Ed White
Tulane University
My students read “Theresa, a Haytien Tale” in a senior seminar on “Literature in Slavery.” The course was designed to give students a sense of the range of discourses emergent from or profoundly linked to antebellum US slavery. We began with colonial slave codes and runaway advertisements, moved through Caribbean ethnographic writing and Algerine captivity tales to insurrection texts, minstrelsy materials, humor of the Old Southwest, Uncle Tom’s Cabin and anti-Tom novels, essays from the Reopeners, and a range of abolitionist materials including colonization tracts, slave narratives, newspaper editorials, poetry and hymns. A few weeks of the semester were devoted to looking at discursive clusters around particular events or controversies, including the purchase of Louisiana, the Murrel hysteria, and John Brown’s execution. While the chronological range of materials ran from the 17th century (the Barbados Slave Code) to 1860 (excerpts from the secessionist delegates), we gave particular attention to the 1830s. We read “Theresa” at about the semester’s midpoint as we were thinking about the 1830s: for the week we were focusing specifically on the special impact of the Caribbean with emancipation—Mary Prince’s narrative was our main text, though we briefly discussed James Williams’s 1837 narrative from Jamaica—but also with an eye to the revival, in African-American and/or abolitionist publishing networks, of accounts of the Haitian Revolution. We had read, several weeks earlier, some of the sketches of Toussaint L’Ouverture in circulation at the moment of “Toussaint’s Constitution,” and were now looking at a three-part sketch of Toussaint published in The Freedom’s Journal in 1827 (right alongside “Theresa”), journalist James McCune Smith’s 1841 sketch of Toussaint, and C. W. Elliott’s St. Domingo, Its Revolution and Its Hero, Toussaint Louverture (1855). With the materials about the Haitian Revolution, we were trying to think about how the struggle against slavery reimagined the revolution with different emphases.
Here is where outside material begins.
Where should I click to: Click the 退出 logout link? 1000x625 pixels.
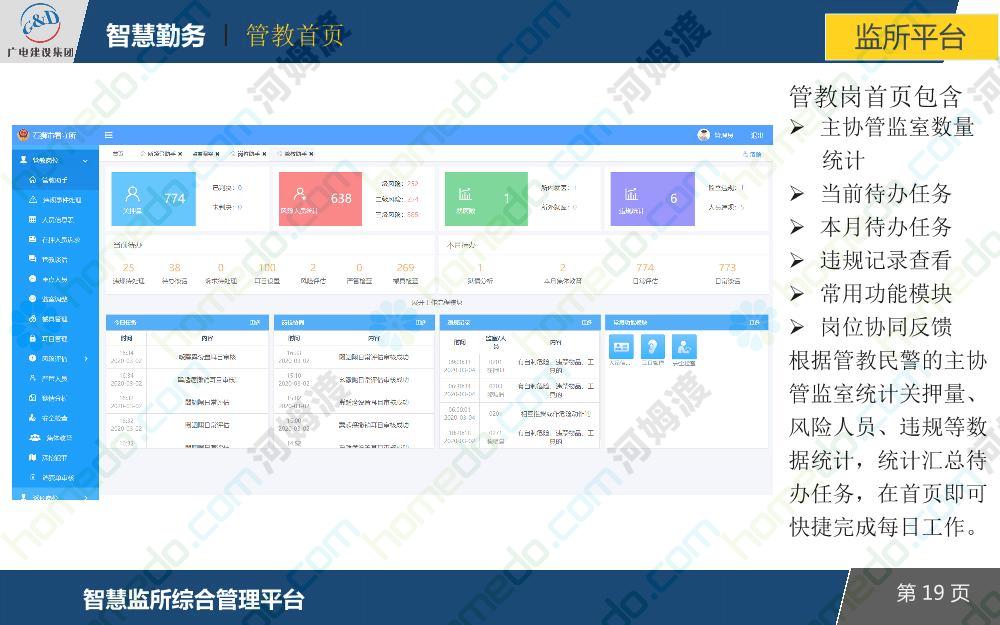[757, 135]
In that context, “Theresa” was not only a wonderful classroom text but became central to our discussion. The first portion of the class was devoted to Mary Prince’s narrative, and we quickly focused on the kinds of questions raised by the narrative: the question of regional differentiation as she experiences different modes of enslavement in different locations; the question of the motivation of masters raised by the clashing testimonies appended to Prince’s narrative proper; the gendering of the descriptions of servitude, and so on. We talked about the portability of these problems into the U.S. context, where the slave narrative would see a revival in the 1830s. We then turned to the hagiographical writings about Toussaint, with students noting recurrent tropes (Toussaint’s moment of fear) but also how the sketches struggled repeatedly with explaining the complex racial and class divisions within Saint-Domingue. We discussed why such details might have been important for abolitionist strategizers and publishers in the 30s, 40s and 50s.
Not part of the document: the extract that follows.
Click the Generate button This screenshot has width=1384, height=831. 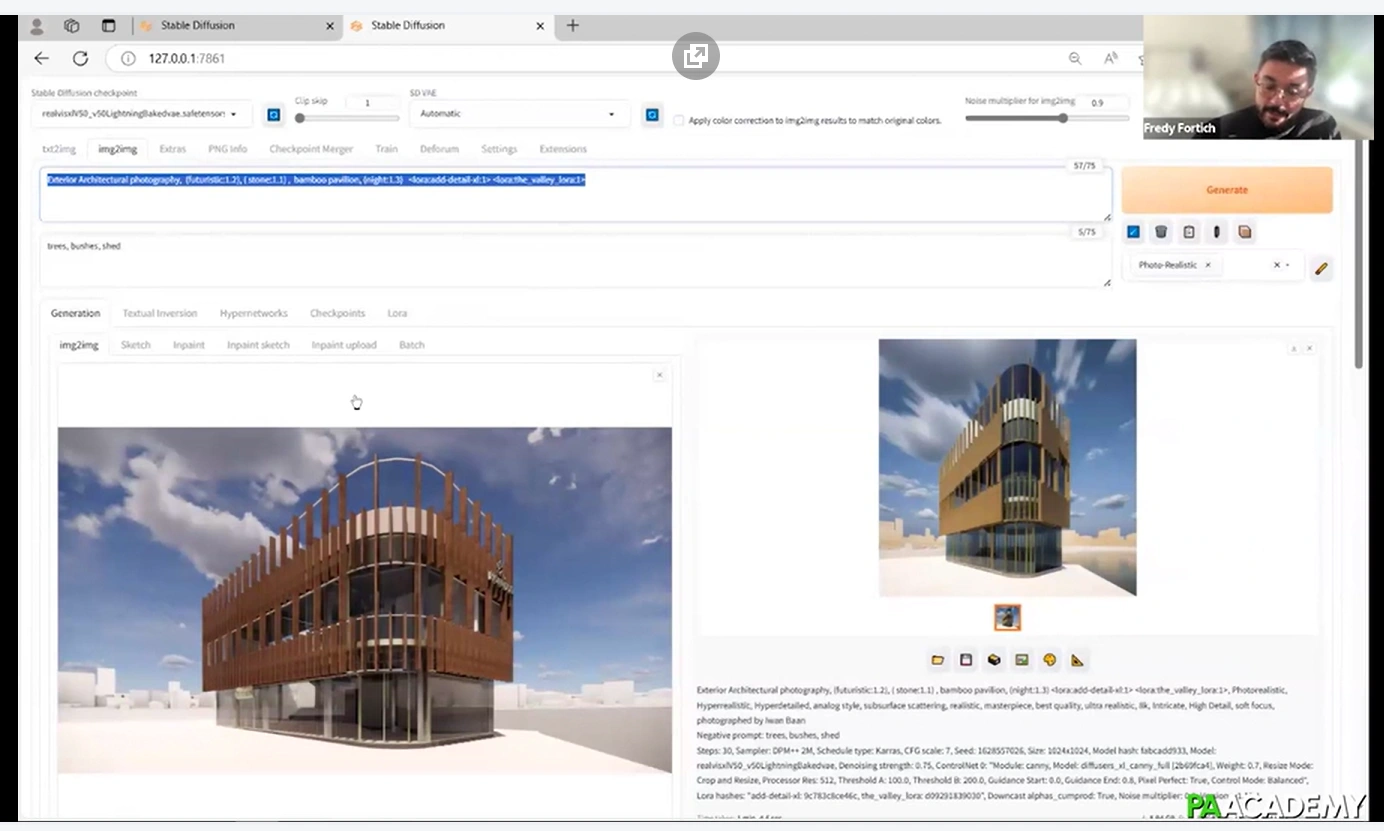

With that fortuitous context, “Theresa” was the focus of the end of our meeting. Its truncated narrative made more sense, particularly thinking of The Freedom’s Journal’s content, as a tale to be inserted into what amounted to a history lesson. There was some confusion about the context of the battle and the race of the various characters, which made for some interesting reflections, and we then turned to the question of style, which many students found, if not an obstacle, at least jarring given the other materials for the week. This musing about style and the historical background assumed for readers turned into what may have been the synthetic moment for the class meeting, in which we talked about the translation or transcoding of similar scenes or contexts into different idioms with slight variations. This translation seemed important to the cohesion of The Freedom’s Journal but also seemed a useful way to return to Mary Prince and consider the abolitionist imperative to cohesively assess slavery’s different manifestations in life accounts that might otherwise seem fragmented. On a more basic level, reading a story with such obviously familiar scenarios and tropes, modified for political orientation, gave my students a great sense of the larger community enterprise of the newspaper, and when, the following week, we read anti-slavery poems and some anti-slavery children’s literature, these works were more accessible generically thanks to “Theresa.” In many ways, the story became the linchpin for the class meeting.